Indeed, human friendships can be scary, vulnerable, overwhelming and even unpredictable — but at the same time, they can be extremely rewarding and life-saving. As Lydia Denworth wrote in her book Friendship: The Evolution, Biology, and Extraordinary Power of Life's Fundamental Bond, "friendship is an organism that shifts its shape across our life spans according to our abilities and our availability — in other words, according to how much we open ourselves to its possibilities."

What humans get out of friendships depends on what they put in, and it requires both parties to participate and be vulnerable. This is why scientists, like Dr. Steve Cole, a genomics researcher at the University of California, Los Angeles, who studies the health effects of loneliness at a molecular level, isn't convinced companion AI bots can be part of the solution to loneliness.

"I'm skeptical that these will be as impactful as people are hoping in part because one of the most powerful components of empathy and compassion for both the person providing it and the person receiving it, is being known by another person and being cared about," Cole said. "And that's inherently impossible with AI. It may know, but it doesn't care about us the way a person would."

Cole added that scientific research continues to show that in-person interactions are more meaningful than remote ones. For example, Cole and his colleagues conducted a study involving 142 healthy young adults during the COVID-19 social-distancing period. They analyzed the participants' blood samples to investigate whether digital social connections could enhance antiviral immunity, similar to the observed effects of in-person social connectedness on blood analyses. Not surprisingly, the findings did not support this notion. "Digitally mediated social relations do not appear to substantially offset the absence of in-person/offline social connection in the context of immune cell gene regulation," the study concluded.

The reciprocal act of caring for each other, Cole said, is the "secret ingredient of why human beings rule the world." Humans are an intensely social species.

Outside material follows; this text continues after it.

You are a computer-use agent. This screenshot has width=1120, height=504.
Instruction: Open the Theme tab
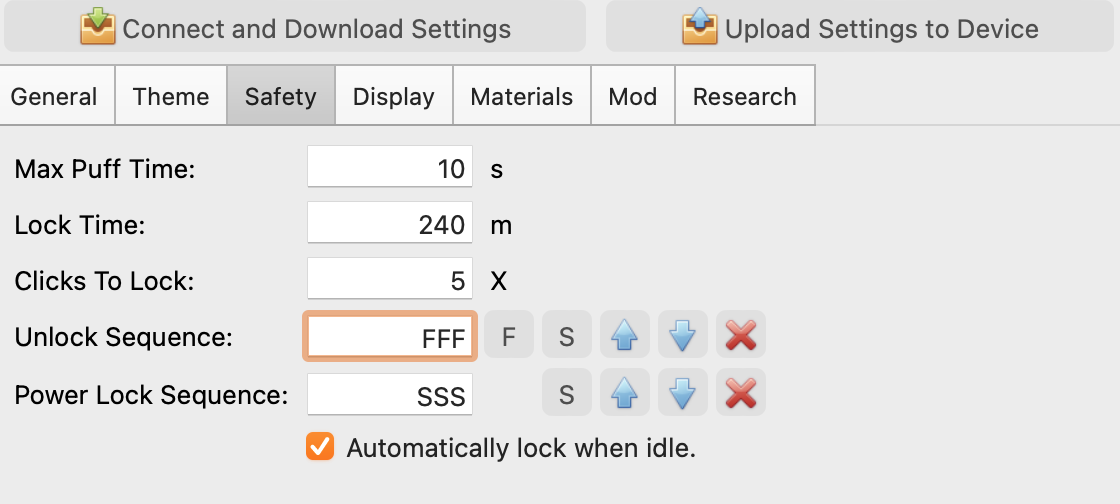pyautogui.click(x=171, y=97)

Cat Moore, the director of belonging at the University of Southern California, said that trying to fix human loneliness with technology won't work because it's not a technological problem to begin with.

"I have never had a student come into my office and say, 'I'm so lonely, 'I could really go for a nice robot right now.'"

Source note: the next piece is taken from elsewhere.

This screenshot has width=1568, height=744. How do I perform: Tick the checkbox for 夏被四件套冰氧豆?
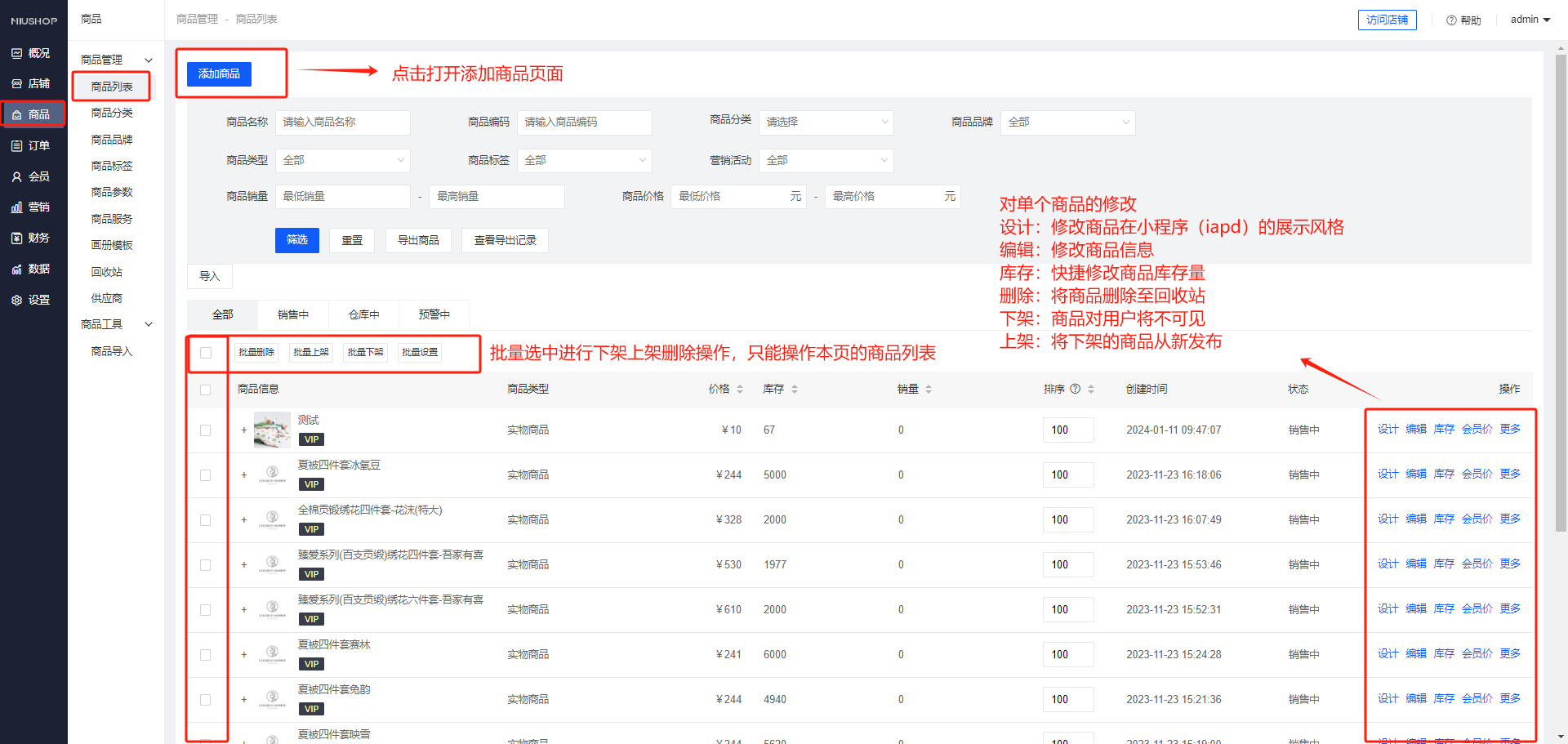pyautogui.click(x=206, y=475)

"Trying to act like if we just get our tech good enough and human like enough, it will solve the problem, is a fundamental mistake in the nature of the problem," Moore said. "So the framework has to be what kind of problem is loneliness, and it's at the root of interpersonal human problems, involving whole human beings that have minds, hearts, bodies, souls, contexts, really relationships — it has to be solved on all of those layers."

As someone who works with college students looking for more fulfilling social connections, she can't imagine a world in which the solution is an AI companion.

"The only thing that works is actual relationships," Moore said. "I have never had a student come into my office and be like, 'I'm so lonely, 'I could really go for a nice robot right now.'"

Moore added she fears that all the investments going into technological solutions to loneliness are going to be misallocated, which could ultimately keep people from seeking out real human connections. Ideally, AI could be used to nudge humans to get in touch with real, flesh and blood humans, Moore said, and that's one way AI could be part of the solution. For example, for some people who are in a very isolated state and incapable of doing basic prosocial activities, an AI bot could help start a conversation with a human. However, one potential drawback is that some people may start to feel safer or more comfortable with a bot, which could prevent them from realizing their full potential.

"If a person isn't careful, they could become more attached to the 'safe' world of bot interactions than the often challenging, but powerfully connective, world of human friendships," Manly said.